_WORK INSTRUCTIONS_: Print every line from the start of the data, and when you reach the line with "The image size is (1118, 502).", include it and stop. Pictures are not part of the copy.

_DATASET EXCERPTS_:
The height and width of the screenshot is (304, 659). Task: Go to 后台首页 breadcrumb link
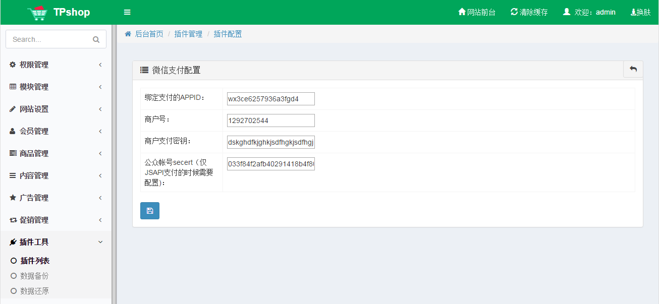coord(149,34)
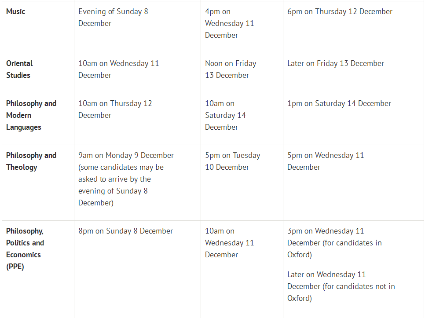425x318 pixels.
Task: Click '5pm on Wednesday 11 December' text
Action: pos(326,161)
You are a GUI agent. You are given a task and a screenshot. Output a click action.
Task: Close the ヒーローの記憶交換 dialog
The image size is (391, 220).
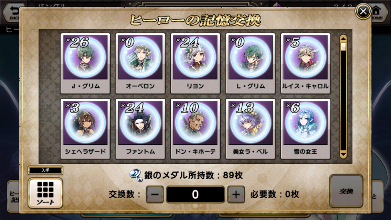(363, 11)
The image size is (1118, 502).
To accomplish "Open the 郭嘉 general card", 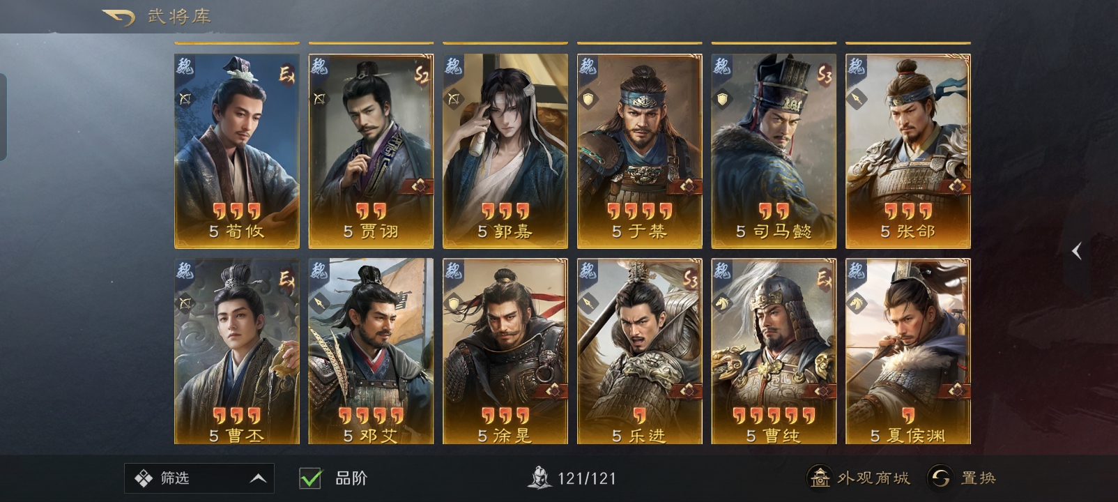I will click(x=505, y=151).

_TASK ANSWER_:
The height and width of the screenshot is (304, 659). Task: Go to 后台首页 breadcrumb link
coord(149,34)
425x318 pixels.
Task: Click '5pm on Wednesday 11 December' text
Action: pos(326,161)
You are a GUI agent. You are given a task and a screenshot. Output a click action.
Task: Close the ヒーローの記憶交換 dialog
The image size is (391, 220).
(363, 11)
The image size is (1118, 502).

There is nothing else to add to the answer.